ABSTRACT

In the 20th century, French colonisation of Djibouti attracted Yemeni migration, particularly that of merchants. Some settled permanently in Djibouti, while others went back and forth, born, married and dying in Yemen and, in between, succeeding one another in running businesses in the Djibouti capital’s shopping districts. The prohibition of Yemeni women’s emigration encouraged the preservation of the link between Yemen and its emigrants and contributed to the survival of a country economically dependent on their money transfers. However, since 2014, the war in Yemen has disrupted this well-established pattern, normalising the migration of women to Djibouti and dispelling the illusion of the temporary nature of male labour migration, which has become family exile. By migrating to a city described as dirty and poor, a place ridden with danger and vices, Yemeni women not only cross territorial boundaries (in Arabic ḥadd, plural ḥudūd) but also the social and symbolic boundaries of norms (referred to in Arabic by the same term). They question their honour and the Yemeni identity of their relatives since it is women who create and recreate the Yemeni identity, an identity that is biologically, socially and symbolically protected through respect of a moral and religious order passed down by women from one generation to the next. This is a normative and discursive mechanism, constructed around migrant women, which alone should enable them to resist a posteriori crossing of the Yemen–Djibouti borders. Even more so than in Yemen, women in Djibouti take on the role of border guards of Yemeni identity. They contribute to the construction of polymorphic and multifaceted borders, such as the double boundary of ethnicity and gender, which frames the living spaces of Yemeni women and manifests a norm that is presented as Islamic.
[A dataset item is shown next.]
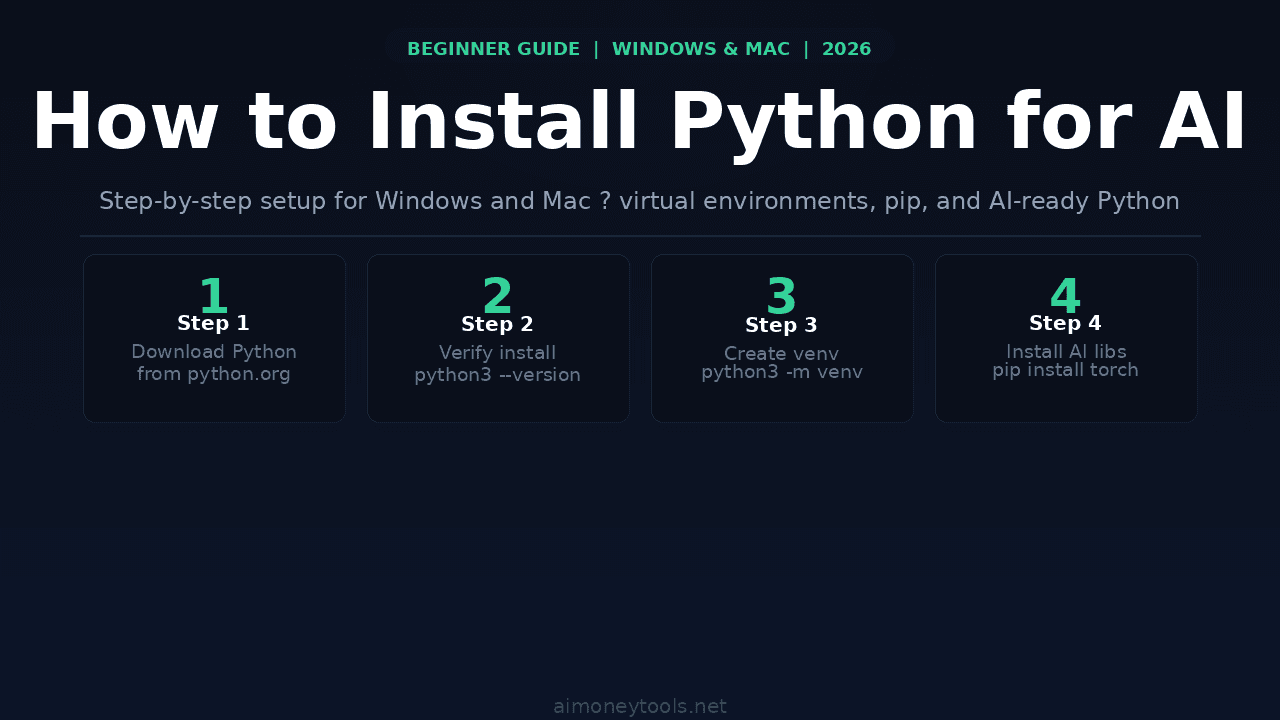Select the Verify install python3 --version card

(497, 337)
This norm, reinforced during migration, aims to distinguish Yemeni women socially, morally and above all ethnically, as described by Fredrik Barth’s ethnic boundaries in 1969. Yemenis thus play with spatial, social and symbolic boundaries as well as with the traditional and Islamic norms they inhabit, to borrow the words of Saba Mahmood, in order to deal with the constrained crossing of the Yemen–Djibouti borders.